Saturday September 25, 2021 - 14:35 to 15:45
In vivo tracking of donor cell-expanded Tregs for the enhancement of xenogeneic hematopoietic stem cell engraftment and tolerance of delayed solid organ xenograft across the pig-to-baboon barrier
Erin Duggan1, Benjamin Piegari1, Hiroshi Sakai1, Karina Bruestle1, Fanny Fredriksson1, Dilrukshi Ekanayake-Alper1, David Sachs1, Megan Sykes1, Adam Griesemer1.
1Columbia Center for Translational Immunology, Columbia University Medical Center, New York, NY, United States
Despite recent advances in xenotransplantation, immunological hurdles remain a challenge. Investigations of strategies to improve tolerance across the xenogeneic barrier are ongoing. Our protocol combines intra-bone bone marrow transplantation (IBBMT) with autologous regulatory T cells (Tregs) expanded on donor pig cells to promote tolerance in a pig-to-baboon kidney model.
Tregs were obtained by cell sorting recipient baboon PBMCs for CD4+CD25hiCD127- cells. Tregs were cultured for 28 days with stimulation provided weekly by anti-CD3 antibody and pig PBMCs obtained from the bone marrow donor. Two baboons received IBBMT from hCD47/hCD55 transgenic GalT-KO pigs after conditioning with irradiation and B and T cell depletion using Rituximab and rATG, respectively. On day 0, 2, 5, and 7 of IBBMT and day 0 of delayed kidney transplantation, performed as a test of tolerance between day 90-110, the ex-vivo expanded Tregs were infused at 40 million/kg/dose. To track the Tregs in vivo, cells were CFSE labeled prior to the final infusion and tracking was performed using flow cytometry and fluorescent microscopy. Immunosuppression had been tapered between IBBMT and delayed kidney transplant. At the time of the delayed kidney transplants, baboons were on minimal immunosuppression with a plan to wean completely at day 30.

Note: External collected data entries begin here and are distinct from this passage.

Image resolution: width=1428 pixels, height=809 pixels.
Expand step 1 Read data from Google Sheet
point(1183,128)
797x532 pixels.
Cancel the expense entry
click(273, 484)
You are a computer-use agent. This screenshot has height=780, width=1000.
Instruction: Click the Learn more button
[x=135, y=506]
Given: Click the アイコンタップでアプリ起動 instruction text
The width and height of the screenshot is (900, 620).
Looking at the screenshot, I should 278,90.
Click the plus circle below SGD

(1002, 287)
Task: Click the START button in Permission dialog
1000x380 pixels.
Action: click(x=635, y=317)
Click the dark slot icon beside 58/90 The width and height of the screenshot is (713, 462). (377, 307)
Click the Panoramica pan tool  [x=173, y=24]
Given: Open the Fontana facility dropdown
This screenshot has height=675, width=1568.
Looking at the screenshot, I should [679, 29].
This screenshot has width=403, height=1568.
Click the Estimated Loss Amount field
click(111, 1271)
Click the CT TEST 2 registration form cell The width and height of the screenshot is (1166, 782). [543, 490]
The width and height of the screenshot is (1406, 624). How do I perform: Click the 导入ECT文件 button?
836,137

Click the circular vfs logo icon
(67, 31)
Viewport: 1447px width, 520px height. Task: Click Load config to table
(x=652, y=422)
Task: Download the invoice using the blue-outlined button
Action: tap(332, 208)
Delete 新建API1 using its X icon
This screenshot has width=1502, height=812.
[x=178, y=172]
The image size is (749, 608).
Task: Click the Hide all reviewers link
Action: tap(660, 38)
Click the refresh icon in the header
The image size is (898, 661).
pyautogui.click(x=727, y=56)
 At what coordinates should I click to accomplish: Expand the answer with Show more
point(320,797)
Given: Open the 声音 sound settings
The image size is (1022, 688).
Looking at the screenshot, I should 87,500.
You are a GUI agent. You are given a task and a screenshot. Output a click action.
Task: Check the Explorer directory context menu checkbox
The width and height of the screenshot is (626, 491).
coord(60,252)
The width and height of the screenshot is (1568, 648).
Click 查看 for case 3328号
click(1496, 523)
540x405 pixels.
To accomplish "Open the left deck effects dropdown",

Expanded Tregs had strong in vitro suppression and expressed FoxP3. Peripheral blood pig chimerism waned after the initial 24 hours post-IBBMT. In vitro assays showed generalized hyporesponsiveness at 30-day intervals from day 0 to day 90 and there was no elicitation of anti-pig antibodies during this time. After kidney transplantation and adoptive transfer of CFSE labeled Tregs, the ex-vivo expanded Tregs were detectable in the periphery until POD5-8. Animal 1 was euthanized at POD13 for complications due to bowel adhesions. Serum creatinine was 1.0 the day prior to sacrifice. Animal 2 was euthanized on POD28 after creatinine rose from 2 to 10 beginning on POD20 (POD117 from IBBMT). Anti-donor antibodies (ADA) also rose in parallel to creatinine (Figure 1). He was only on oral MMF, anti-CD40 and CTLA-4 Ig at the time of xenograft loss. At sacrifice, the xenograft and draining lymph node were found to have a distinct population of CFSE+CD4+FoxP3+ cells on flow cytometry (Figure 2A). On fluorescent microscopy of unstained tissue samples, CFSE positivity was also demonstrated (2B, 2C).
Our protocol was able to suppress the ADA of both animals until at least POD13 after xenograft implantation. For Animal 2, the graft was lost between POD20 and POD28, which coincided with an increase in ADA and heightened response to donor in MLR. Despite evidence for an effect of Treg administration on the post-transplant antibody response, tolerance was not achieved with this protocol. Further refinements of the immune induction and Treg expansion protocols to promote more durable mixed chimerism and tolerance are ongoing.
CCTI Flow Core, Grant number: S10OD020056. A Tolerance Approach to Xenotransplantation, Grant number: NIH P01 AI045897.